Devices that incorporate sniffing are useful and necessary. However, their very existence implies that a malicious person could use such a device or modify an existing machine to snoop on network traffic. Sniffing programs could be use to gather passwords, read inter-machine e-mail, and examine client-server database records in transit. Besides these high-level data, low-level information might be use to mount an active attack on data in another computer system. In a shared media network, such as Ethernet, all network interfaces on a network segment have access to all of the data that travels on the media. Each network interface has a hardware-layer address that should differ from all hardware-layer addresses of all other network interfaces on the network. 

*3.2 * *Sniffing tools*
Esniff.c[5] is a simple 300-line C language program that works on SunOS 4.X. When run by the root user on a Sun workstation, Esniff captures the first 300 bytes of each TCP/IP connection on the local network.
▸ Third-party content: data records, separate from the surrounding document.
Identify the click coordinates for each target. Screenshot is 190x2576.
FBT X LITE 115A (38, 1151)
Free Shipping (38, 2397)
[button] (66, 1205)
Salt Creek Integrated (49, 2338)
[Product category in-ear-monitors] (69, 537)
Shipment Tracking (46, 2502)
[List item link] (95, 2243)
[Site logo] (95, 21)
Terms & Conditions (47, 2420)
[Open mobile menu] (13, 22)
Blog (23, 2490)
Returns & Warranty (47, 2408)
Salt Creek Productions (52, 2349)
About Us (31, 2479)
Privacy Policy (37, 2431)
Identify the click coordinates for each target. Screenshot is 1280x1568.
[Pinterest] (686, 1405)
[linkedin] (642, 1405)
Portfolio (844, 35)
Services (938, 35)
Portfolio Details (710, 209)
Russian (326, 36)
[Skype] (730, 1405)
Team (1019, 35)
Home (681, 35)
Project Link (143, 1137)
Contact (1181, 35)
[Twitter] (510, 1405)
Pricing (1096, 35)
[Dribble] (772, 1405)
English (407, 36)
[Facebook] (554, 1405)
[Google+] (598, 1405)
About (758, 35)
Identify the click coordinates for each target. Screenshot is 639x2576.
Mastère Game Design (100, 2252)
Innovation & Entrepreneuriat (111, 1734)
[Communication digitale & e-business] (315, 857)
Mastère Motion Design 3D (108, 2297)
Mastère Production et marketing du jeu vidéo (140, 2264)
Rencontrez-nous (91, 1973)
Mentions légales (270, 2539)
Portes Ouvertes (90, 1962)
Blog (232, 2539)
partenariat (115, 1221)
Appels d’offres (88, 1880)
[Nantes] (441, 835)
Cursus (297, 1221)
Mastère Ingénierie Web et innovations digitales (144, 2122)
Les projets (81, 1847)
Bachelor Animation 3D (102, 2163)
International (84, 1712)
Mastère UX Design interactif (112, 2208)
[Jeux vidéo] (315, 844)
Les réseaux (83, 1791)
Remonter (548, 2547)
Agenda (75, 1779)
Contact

It is quite effective at capturing all usernames and passwords entered by users for telnet, rlogin, and FTP.
TCPDump[6] is a common, more sophisticated, and more portable Unix sniffing program written by Van Jacobson, a famous developer of high-quality TCP/IP software. 
NetMan[7] contains a more sophisticated, portable Unix sniffer in several programs in its network management suite. EthDump[8] is a sniffer that runs under DOS. 

*3.3 * *Denial of Service Attack*
Denial of service is about without permission knocking off services, for example through crashing the whole system. Another definition that conform more to this paper is that denial of service is seeing to that someone do not get what they paid for.Denial of service attacks are easy to launch and it is hard to protect a system against them. The basic problem is that Unix assumes that users on the system or on other systems will be well behaved.
*3.4 * *Cyber Espionage*
Cyber espionage involves the unauthorized probing to test a target computer’s configuration or evaluate its system defenses, or the unauthorized viewing and copying of data files. However, should a terrorist group, nation, or other organization use computer hacking techniques for political or economic motives. Their deliberate intrusions may also qualify them, additionally, as Cyber criminals. If there is disagreement about this, it is likely because technology has outpaced policy for labeling actions in cyberspace. In fact, industrial cyber espionage may now be consider a necessary part of global economic competition, and secretly monitoring the computerized functions and capabilities of potential adversary countries may also be consider essential for national defense.


Figure 1. Diagram of Purported Echelon[9] Spy SystemU.S. counterintelligence officials reportedly have stated that about 140 different foreign intelligence organizations regularly attempt to hack into the computer systems of U.S. government agencies and U.S. companies. Cyber espionage, which enables the exfiltration of massive amounts of information electronically, has now transformed the nature of counterintelligence. 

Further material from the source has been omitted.